昭和の研修医と平成の研修医

「3年で辞めた若者はどこへ行ったのか―アウトサイダーの時代」を読む。同じ作者の「若者はなぜ3年で辞めるのか? 年功序列が奪う日本の未来」の続編風。昭和的価値観から平成的価値観への変化を、著者は前作よりもより肯定的に書いている。
 医者の世界も同じ!、と思った。2004年から始まった新臨床研修制度が変化に拍車をかけていると思われる。医者は元々医師免許をもらったときから独立稼業なので、一般のサラリーマンとは違うのだが、かつて多くの医師は大学医局に入局し、その中で育てられ、その人事の中で(教授を目指したり、関連病院に勤めたりしながら)定年を迎えたり、開業したりしていた。しかし、最近は大学医局に属さず、自分で卒後研修病院を選び、その後も自分の選択で病院を変えながら、キャリアを築いていく人が増えてきたように思う(その影響で地方の病院から医師が減り、「医療崩壊」の一因となっているという分析もある)。

データセットのレコード:
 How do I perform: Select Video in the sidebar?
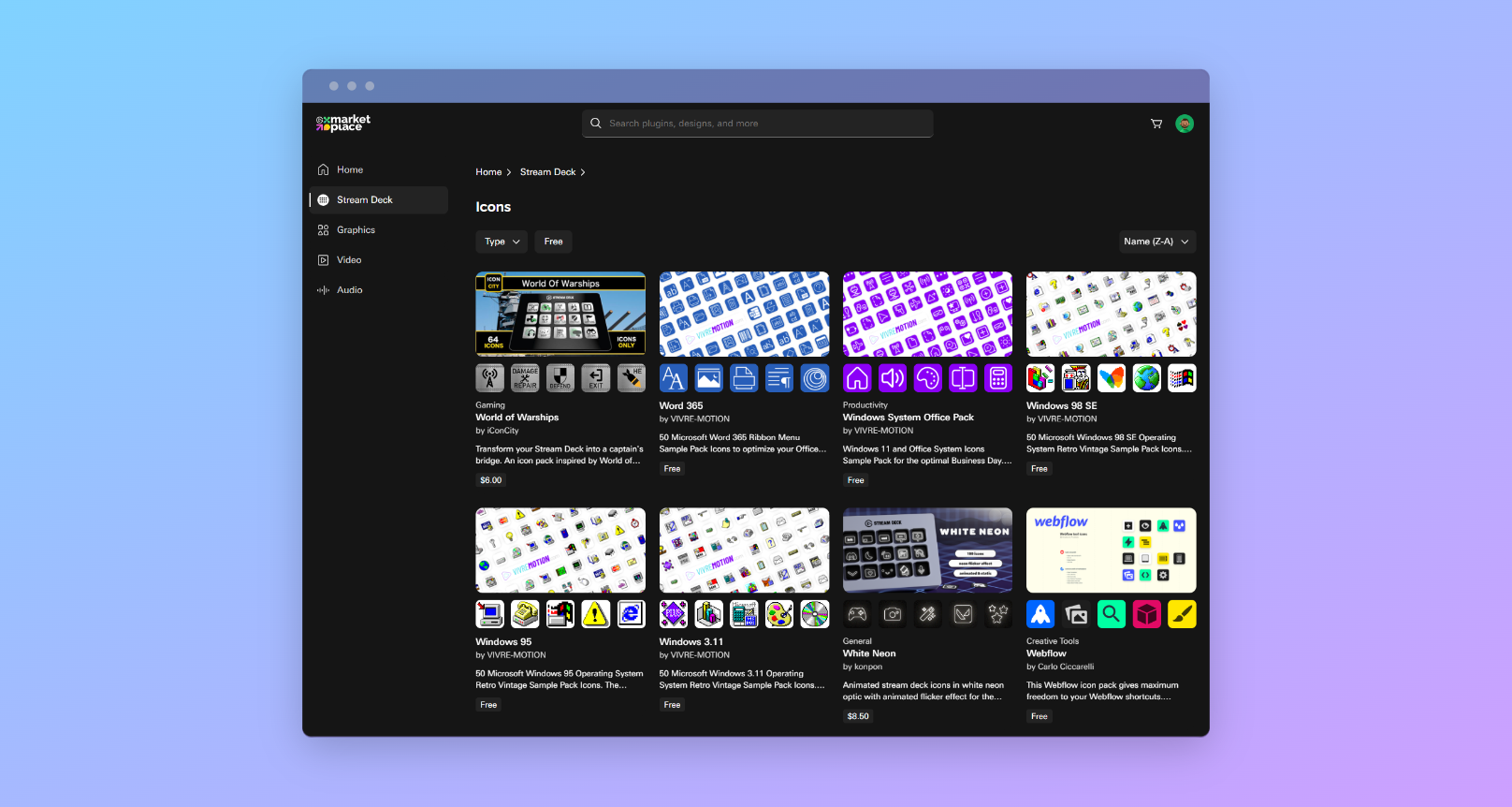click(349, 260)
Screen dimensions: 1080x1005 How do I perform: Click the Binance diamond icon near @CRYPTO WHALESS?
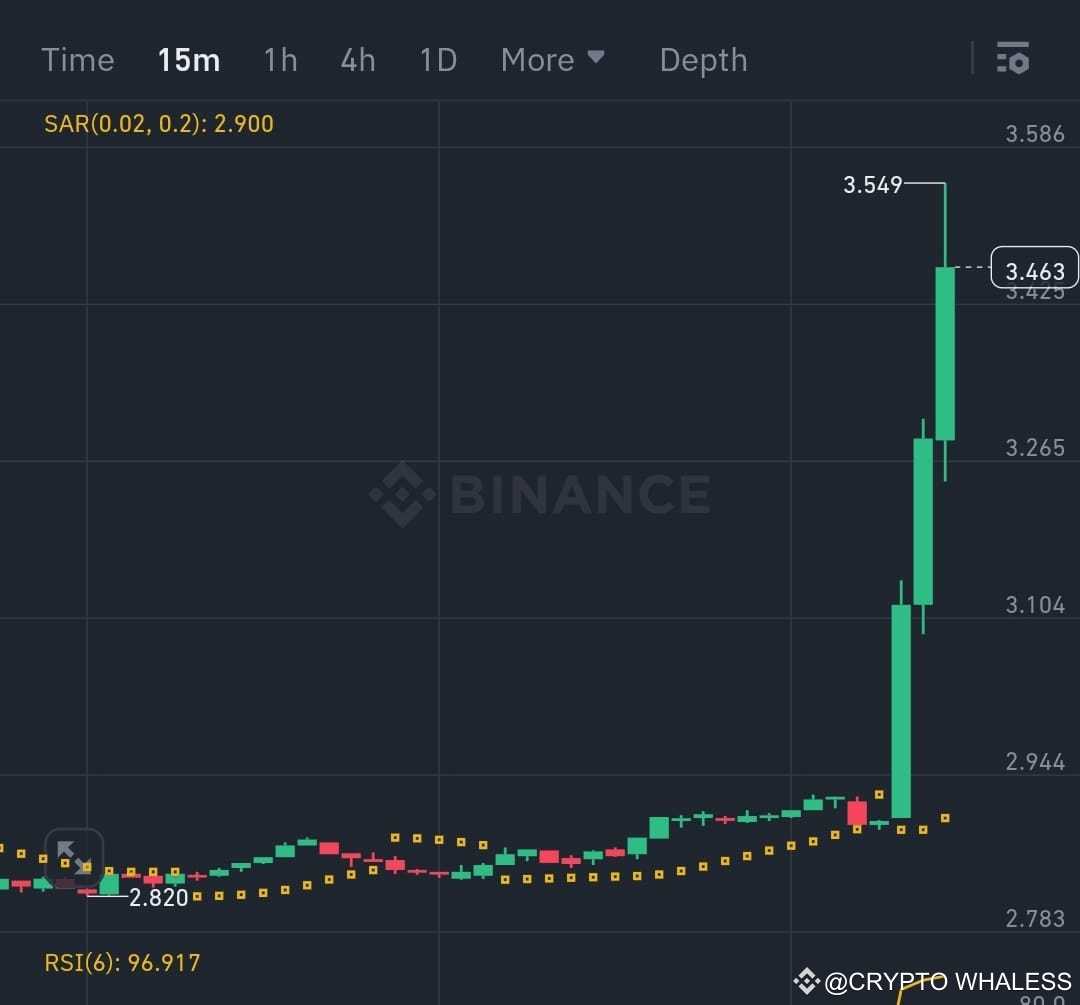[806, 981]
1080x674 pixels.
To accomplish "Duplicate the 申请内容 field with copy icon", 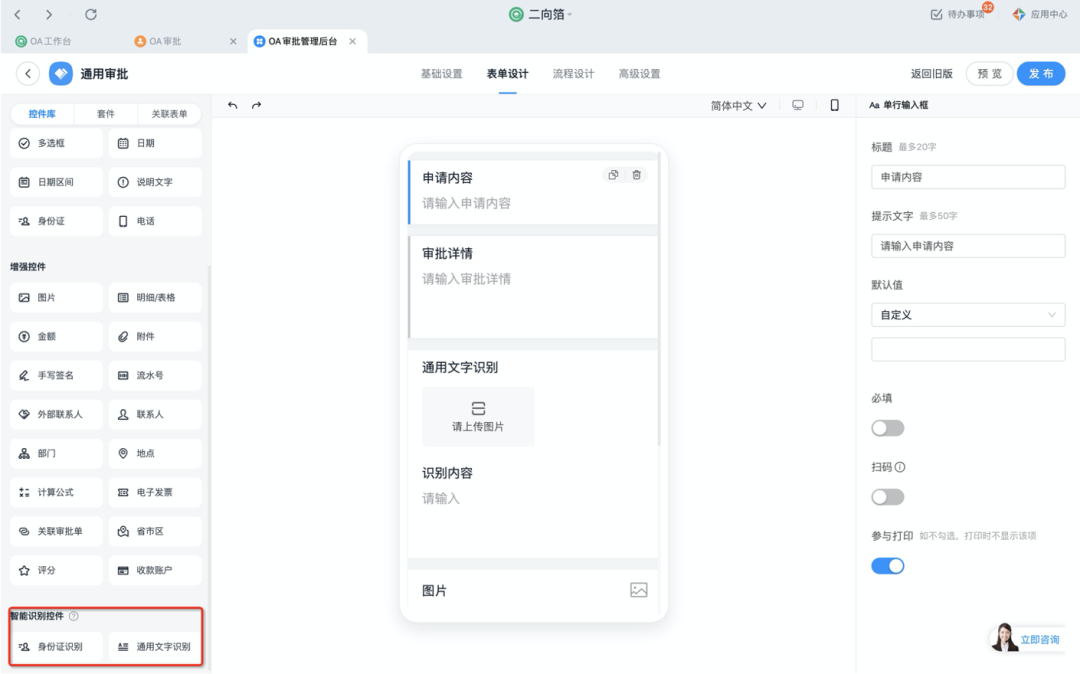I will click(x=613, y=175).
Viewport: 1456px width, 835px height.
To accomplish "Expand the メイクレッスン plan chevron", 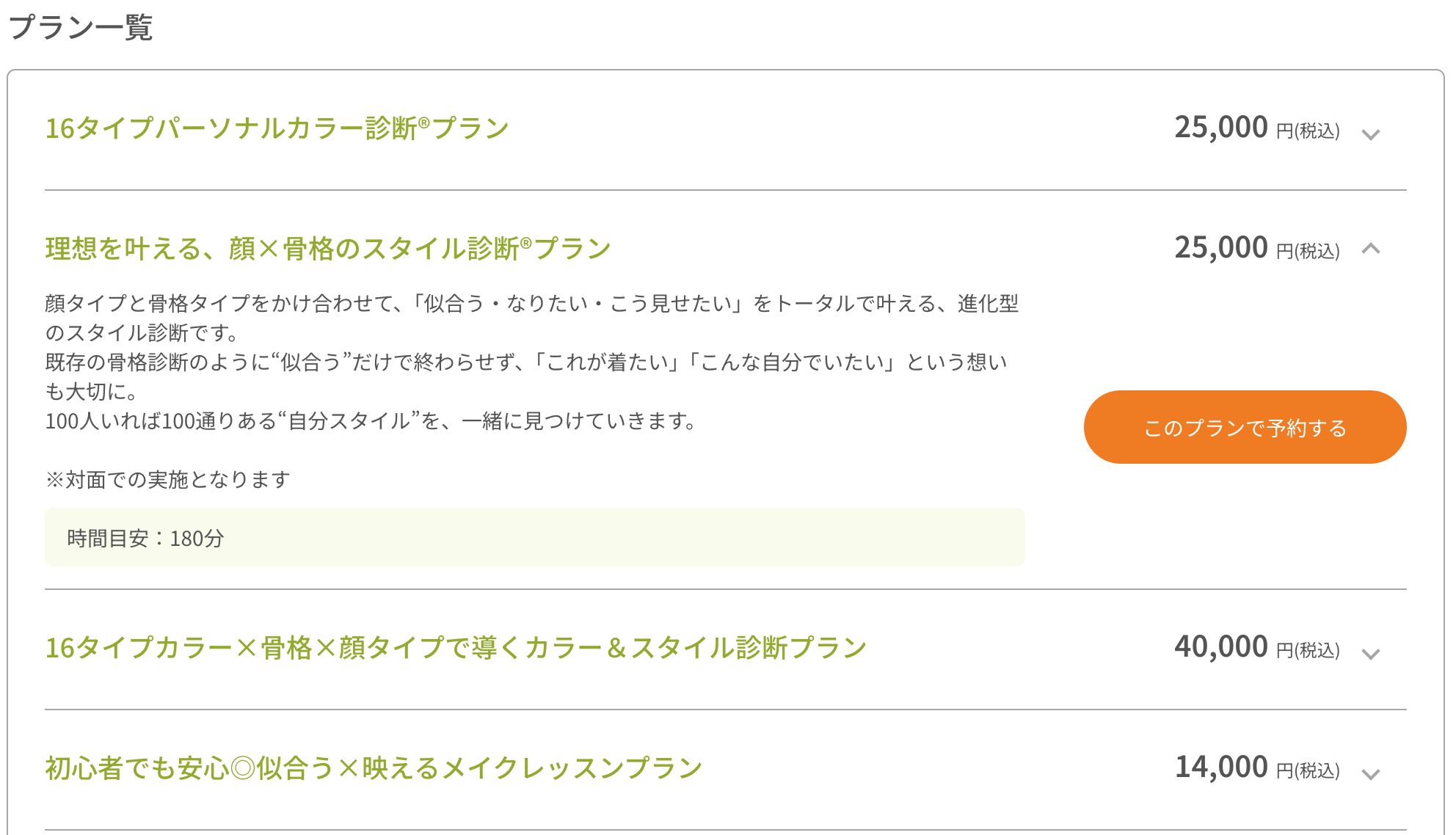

## 理解の確認
1 - 研修医についての文章で、新臨床研修制度は何年に始まったとされているか。
2 - 研修医についての文章によれば、医者が一般のサラリーマンと違うのはなぜか。1〜3文で説明せよ。
3 - 研修医についての文章を、最後の文の後から書き継げ。
レコードはこの作業とは関係がない。

## 解答
1 - 2004年に始まったとされている。

2 - 医者は医師免許をもらったときから独立稼業だからである。

3 -
 私は、「平成の外科医」を自認しているが、「昭和の研修医」であったため昭和的価値観にどっぷりつかった教育をうけてきた。現在は医局を離れ、医局人事とは関係のない病院に勤務しているので、生き方としては平成的なのかもしれないが。
 どちらがよいのかは正直言ってわからない。時代の要請や労働に対する意識の変化などがあるのだと思う。また、将来、揺り戻しが来るかもしれない。「ゆとり教育」が非難を浴びているように。
 結局、優秀な人は、どんな制度でも優秀になっていくだろう(上位10%ぐらい?)。「ちょい」の人を「一人前」にするのが制度の力ということになろうか。多くの人がhappyになれる制度を作っていく必要がある。むろん、社会のコンセンサスを得ながら。